▶ Work request
Transcribe every record exactly, omitting none.

· · · ·

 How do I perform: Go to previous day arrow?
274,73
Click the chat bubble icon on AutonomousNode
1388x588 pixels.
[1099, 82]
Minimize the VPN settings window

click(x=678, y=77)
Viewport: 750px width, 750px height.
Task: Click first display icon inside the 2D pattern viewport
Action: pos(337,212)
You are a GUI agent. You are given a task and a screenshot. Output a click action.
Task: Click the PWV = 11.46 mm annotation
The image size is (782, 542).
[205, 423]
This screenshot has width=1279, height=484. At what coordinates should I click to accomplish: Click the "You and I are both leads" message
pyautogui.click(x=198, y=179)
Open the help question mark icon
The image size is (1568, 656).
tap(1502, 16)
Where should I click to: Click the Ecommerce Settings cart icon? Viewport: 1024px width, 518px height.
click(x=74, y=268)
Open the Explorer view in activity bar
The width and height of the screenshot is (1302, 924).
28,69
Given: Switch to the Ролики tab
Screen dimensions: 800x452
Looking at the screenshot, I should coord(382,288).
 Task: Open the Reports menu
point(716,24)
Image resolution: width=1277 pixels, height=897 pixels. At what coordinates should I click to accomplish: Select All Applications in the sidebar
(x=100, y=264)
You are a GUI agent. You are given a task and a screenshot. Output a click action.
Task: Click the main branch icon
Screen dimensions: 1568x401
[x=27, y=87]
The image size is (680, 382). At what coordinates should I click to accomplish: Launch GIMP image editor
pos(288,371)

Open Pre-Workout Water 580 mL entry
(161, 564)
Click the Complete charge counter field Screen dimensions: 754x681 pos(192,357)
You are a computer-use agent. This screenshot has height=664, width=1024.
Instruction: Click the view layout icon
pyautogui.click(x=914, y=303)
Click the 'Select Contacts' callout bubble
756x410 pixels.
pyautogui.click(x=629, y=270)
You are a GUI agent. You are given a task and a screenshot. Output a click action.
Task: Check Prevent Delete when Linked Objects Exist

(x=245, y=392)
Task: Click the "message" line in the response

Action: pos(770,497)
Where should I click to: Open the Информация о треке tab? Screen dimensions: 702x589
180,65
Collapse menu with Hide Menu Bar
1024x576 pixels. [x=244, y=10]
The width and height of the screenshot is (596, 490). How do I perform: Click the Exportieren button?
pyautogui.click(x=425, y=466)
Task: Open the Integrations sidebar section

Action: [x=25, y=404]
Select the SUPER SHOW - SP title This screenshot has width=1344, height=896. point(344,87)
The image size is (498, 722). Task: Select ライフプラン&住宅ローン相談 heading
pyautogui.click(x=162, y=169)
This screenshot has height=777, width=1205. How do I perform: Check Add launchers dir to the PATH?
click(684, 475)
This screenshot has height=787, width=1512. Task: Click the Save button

· · · ·

▶ Exercise response
 How do I perform: Go to previous day arrow?
274,73
Click the chat bubble icon on AutonomousNode
1388x588 pixels.
[1099, 82]
Minimize the VPN settings window

click(x=678, y=77)
Viewport: 750px width, 750px height.
Task: Click first display icon inside the 2D pattern viewport
Action: pos(337,212)
You are a GUI agent. You are given a task and a screenshot. Output a click action.
Task: Click the PWV = 11.46 mm annotation
The image size is (782, 542).
[205, 423]
This screenshot has width=1279, height=484. At what coordinates should I click to accomplish: Click the "You and I are both leads" message
pyautogui.click(x=198, y=179)
Open the help question mark icon
The image size is (1568, 656).
tap(1502, 16)
Where should I click to: Click the Ecommerce Settings cart icon? Viewport: 1024px width, 518px height.
click(x=74, y=268)
Open the Explorer view in activity bar
The width and height of the screenshot is (1302, 924).
28,69
Given: Switch to the Ролики tab
Screen dimensions: 800x452
Looking at the screenshot, I should coord(382,288).
 Task: Open the Reports menu
point(716,24)
Image resolution: width=1277 pixels, height=897 pixels. At what coordinates should I click to accomplish: Select All Applications in the sidebar
(x=100, y=264)
You are a GUI agent. You are given a task and a screenshot. Output a click action.
Task: Click the main branch icon
Screen dimensions: 1568x401
[x=27, y=87]
The image size is (680, 382). At what coordinates should I click to accomplish: Launch GIMP image editor
pos(288,371)

Open Pre-Workout Water 580 mL entry
(161, 564)
Click the Complete charge counter field Screen dimensions: 754x681 pos(192,357)
You are a computer-use agent. This screenshot has height=664, width=1024.
Instruction: Click the view layout icon
pyautogui.click(x=914, y=303)
Click the 'Select Contacts' callout bubble
756x410 pixels.
pyautogui.click(x=629, y=270)
You are a GUI agent. You are given a task and a screenshot. Output a click action.
Task: Check Prevent Delete when Linked Objects Exist

(x=245, y=392)
Task: Click the "message" line in the response

Action: pos(770,497)
Where should I click to: Open the Информация о треке tab? Screen dimensions: 702x589
180,65
Collapse menu with Hide Menu Bar
1024x576 pixels. [x=244, y=10]
The width and height of the screenshot is (596, 490). How do I perform: Click the Exportieren button?
pyautogui.click(x=425, y=466)
Task: Open the Integrations sidebar section

Action: [x=25, y=404]
Select the SUPER SHOW - SP title This screenshot has width=1344, height=896. point(344,87)
The image size is (498, 722). Task: Select ライフプラン&住宅ローン相談 heading
pyautogui.click(x=162, y=169)
This screenshot has height=777, width=1205. How do I perform: Check Add launchers dir to the PATH?
click(684, 475)
This screenshot has height=787, width=1512. Task: Click the Save button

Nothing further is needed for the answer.